8

“LET’S TALK ABOUT the meaning of family.” Edwin canvassed the table. “Jii-chan, tell everybody how it feels to suddenly realize you have two nephews and their families to celebrate your birthday? Good feeling, yah?”

There were polite murmurings from everyone.

“I got a whole lot of family history to teach you guys.” Edwin seemed to be pointing his chopstick directly at me. “Things that happened here to us-to this family-you need to know!”

I sat numbly as Edwin narrated the story I’d gleaned from internet news sites: that in the 1930s Harue Shimura owned a small house on one and a half acres of land near Barbers Point, the old naval station. Harue had lived there after she’d retired from work on the plantation, around the time Yosh was starting his first job with the post office in Honolulu. Then, after Pearl Harbor was bombed and Yoshitsune was sent to an internment camp for Japanese-Americans in Idaho, Harue died of a stroke.

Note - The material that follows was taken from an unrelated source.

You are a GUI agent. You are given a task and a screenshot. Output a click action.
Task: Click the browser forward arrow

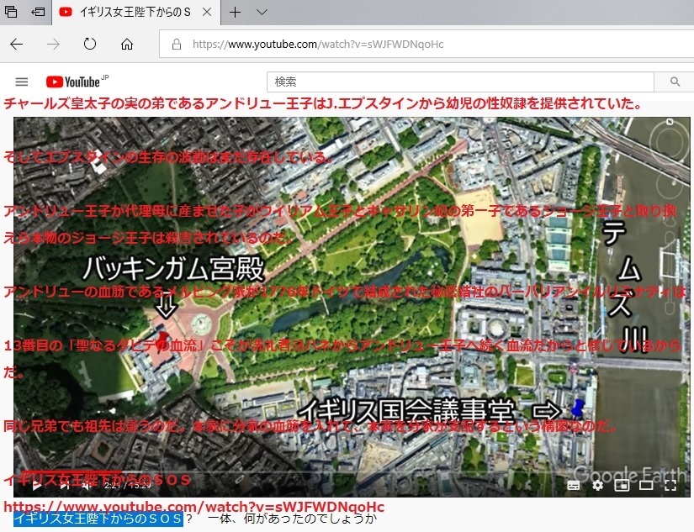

When Yoshitsune returned in late 1946, the land and cottage had been taken over.

I interrupted, because Uncle Edwin had casually dropped in some information I hadn’t heard before. “Uncle Yosh, you were interned in a camp for Japanese-Americans?”

Yoshitsune only nodded, and I looked expectantly at him, wanting more. This was a stunning bit of family history, because very few Japanese born in Hawaii had been interned. The plantation owners had convinced the US government that their workers were loyal, and that the sugar industry would collapse if Japanese in Hawaii were taken away.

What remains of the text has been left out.